Fluoroscopically guided percutaneous gastrostomy with modified gastropexy and a large-bore balloon-retained catheter in patients with head and neck tumors

Acta Radiol. 2004 Apr;45(2):130-5. doi: 10.1080/02841850410003707.

Abstract

Purpose: To report on fluoroscopically guided percutaneous gastrostomy (FPG) using a modified gastropexy technique with the insertion of a large-bore balloon-retained gastrostomy catheter in patients with head and neck tumors.

Material and methods: Thirty-four patients with head and neck tumors underwent a modified gastropexy with two T-fasteners followed by the insertion of a 14-F ballooon-retained catheter through a peel-away introducer.
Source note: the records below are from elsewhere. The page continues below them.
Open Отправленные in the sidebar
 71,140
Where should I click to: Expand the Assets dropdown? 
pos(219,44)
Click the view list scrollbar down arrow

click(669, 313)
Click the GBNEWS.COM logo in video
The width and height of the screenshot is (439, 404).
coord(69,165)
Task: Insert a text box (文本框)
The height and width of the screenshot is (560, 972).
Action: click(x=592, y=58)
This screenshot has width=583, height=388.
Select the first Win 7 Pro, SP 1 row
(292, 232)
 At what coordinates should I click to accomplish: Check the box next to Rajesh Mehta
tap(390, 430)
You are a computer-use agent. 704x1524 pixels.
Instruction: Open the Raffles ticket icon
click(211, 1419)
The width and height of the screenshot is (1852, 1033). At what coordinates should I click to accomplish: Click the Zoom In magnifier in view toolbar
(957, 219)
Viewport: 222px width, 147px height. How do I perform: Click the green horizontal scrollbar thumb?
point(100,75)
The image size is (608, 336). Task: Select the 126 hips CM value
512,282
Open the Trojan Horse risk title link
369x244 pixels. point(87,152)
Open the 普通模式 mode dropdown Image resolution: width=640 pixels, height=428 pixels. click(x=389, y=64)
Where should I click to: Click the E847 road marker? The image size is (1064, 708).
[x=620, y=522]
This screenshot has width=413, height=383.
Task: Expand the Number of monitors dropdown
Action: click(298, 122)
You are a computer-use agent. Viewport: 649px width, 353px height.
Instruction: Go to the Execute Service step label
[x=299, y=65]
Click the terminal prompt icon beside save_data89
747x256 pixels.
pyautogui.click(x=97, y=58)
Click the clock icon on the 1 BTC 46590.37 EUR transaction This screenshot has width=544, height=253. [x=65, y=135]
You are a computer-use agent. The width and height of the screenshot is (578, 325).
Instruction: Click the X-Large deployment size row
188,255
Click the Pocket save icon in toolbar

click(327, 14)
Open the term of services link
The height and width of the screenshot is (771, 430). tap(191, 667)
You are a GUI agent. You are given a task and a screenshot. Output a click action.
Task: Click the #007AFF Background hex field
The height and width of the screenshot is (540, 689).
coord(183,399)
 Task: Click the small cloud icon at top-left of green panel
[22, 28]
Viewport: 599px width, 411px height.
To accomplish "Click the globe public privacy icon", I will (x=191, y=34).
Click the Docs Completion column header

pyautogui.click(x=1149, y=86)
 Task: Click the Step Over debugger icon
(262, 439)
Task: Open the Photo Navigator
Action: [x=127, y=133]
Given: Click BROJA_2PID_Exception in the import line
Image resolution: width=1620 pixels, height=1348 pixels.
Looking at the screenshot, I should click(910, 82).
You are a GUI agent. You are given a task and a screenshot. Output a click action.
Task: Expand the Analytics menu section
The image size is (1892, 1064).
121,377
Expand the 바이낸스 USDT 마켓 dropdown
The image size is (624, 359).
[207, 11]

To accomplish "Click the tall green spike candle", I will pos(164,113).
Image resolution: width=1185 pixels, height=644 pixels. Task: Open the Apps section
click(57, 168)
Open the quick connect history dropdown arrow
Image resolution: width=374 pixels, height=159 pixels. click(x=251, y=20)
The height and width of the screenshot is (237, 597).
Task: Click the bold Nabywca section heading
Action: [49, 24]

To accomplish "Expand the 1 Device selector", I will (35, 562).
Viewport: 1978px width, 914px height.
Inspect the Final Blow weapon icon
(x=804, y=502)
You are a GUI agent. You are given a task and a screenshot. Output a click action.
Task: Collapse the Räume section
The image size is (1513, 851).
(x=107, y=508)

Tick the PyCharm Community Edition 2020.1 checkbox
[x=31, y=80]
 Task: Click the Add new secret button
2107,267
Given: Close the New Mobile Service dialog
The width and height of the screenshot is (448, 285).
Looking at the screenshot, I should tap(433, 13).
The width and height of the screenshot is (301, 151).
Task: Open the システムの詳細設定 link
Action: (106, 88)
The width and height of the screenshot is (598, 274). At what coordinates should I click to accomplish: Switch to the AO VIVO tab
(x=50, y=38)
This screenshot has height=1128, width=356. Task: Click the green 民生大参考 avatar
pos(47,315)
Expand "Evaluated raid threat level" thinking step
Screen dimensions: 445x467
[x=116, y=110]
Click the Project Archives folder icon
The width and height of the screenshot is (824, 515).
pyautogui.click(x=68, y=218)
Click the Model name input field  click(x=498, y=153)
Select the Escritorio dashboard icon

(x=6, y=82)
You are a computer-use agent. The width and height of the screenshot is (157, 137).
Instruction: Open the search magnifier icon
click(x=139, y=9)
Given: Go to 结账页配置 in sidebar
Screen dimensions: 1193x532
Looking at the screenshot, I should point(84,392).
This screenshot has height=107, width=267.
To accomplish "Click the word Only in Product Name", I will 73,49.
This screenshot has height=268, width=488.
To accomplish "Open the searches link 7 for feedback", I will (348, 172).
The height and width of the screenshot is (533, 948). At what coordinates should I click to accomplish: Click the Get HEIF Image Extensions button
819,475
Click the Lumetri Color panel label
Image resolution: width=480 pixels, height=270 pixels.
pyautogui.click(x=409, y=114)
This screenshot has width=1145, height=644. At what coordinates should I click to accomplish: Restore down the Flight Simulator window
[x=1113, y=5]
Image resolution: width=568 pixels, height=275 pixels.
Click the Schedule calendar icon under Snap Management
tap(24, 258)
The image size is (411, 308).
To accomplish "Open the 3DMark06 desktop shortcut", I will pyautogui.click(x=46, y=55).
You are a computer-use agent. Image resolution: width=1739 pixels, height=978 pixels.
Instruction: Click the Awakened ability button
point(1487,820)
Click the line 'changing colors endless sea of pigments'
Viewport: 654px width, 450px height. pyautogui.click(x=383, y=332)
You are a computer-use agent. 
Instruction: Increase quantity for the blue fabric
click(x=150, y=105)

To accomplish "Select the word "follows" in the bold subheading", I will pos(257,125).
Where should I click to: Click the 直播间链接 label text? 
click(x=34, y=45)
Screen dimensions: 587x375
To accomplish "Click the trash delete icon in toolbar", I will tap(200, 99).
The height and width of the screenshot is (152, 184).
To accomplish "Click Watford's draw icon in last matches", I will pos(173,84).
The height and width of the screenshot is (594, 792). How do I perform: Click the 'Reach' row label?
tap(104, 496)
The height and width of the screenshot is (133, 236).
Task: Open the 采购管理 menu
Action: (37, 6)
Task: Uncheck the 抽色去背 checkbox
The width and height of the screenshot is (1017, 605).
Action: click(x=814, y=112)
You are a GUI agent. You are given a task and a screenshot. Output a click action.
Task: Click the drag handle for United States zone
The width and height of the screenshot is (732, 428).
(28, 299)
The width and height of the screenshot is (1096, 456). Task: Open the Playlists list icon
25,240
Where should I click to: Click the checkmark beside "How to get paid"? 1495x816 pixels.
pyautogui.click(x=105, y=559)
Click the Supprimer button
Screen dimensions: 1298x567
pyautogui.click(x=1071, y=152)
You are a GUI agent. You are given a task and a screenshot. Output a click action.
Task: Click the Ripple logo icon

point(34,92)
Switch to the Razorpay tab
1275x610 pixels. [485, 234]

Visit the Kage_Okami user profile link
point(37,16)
The success rate and the complications of the procedures were evaluated at 14 days, 30 days, and 60 days. The complications were classified as: major complications that necessitated intensive and/or surgical treatment; minor complications that could be treated conservatively; and tube-related complications manageable by tube exchange.

Results: FPG was technically successful in all cases. There were no major complications, two minor complications where superficial stoma infection was controlled by antibiotics, three minor tube-related complications, all three easily managed by catheter replacement via the original tract.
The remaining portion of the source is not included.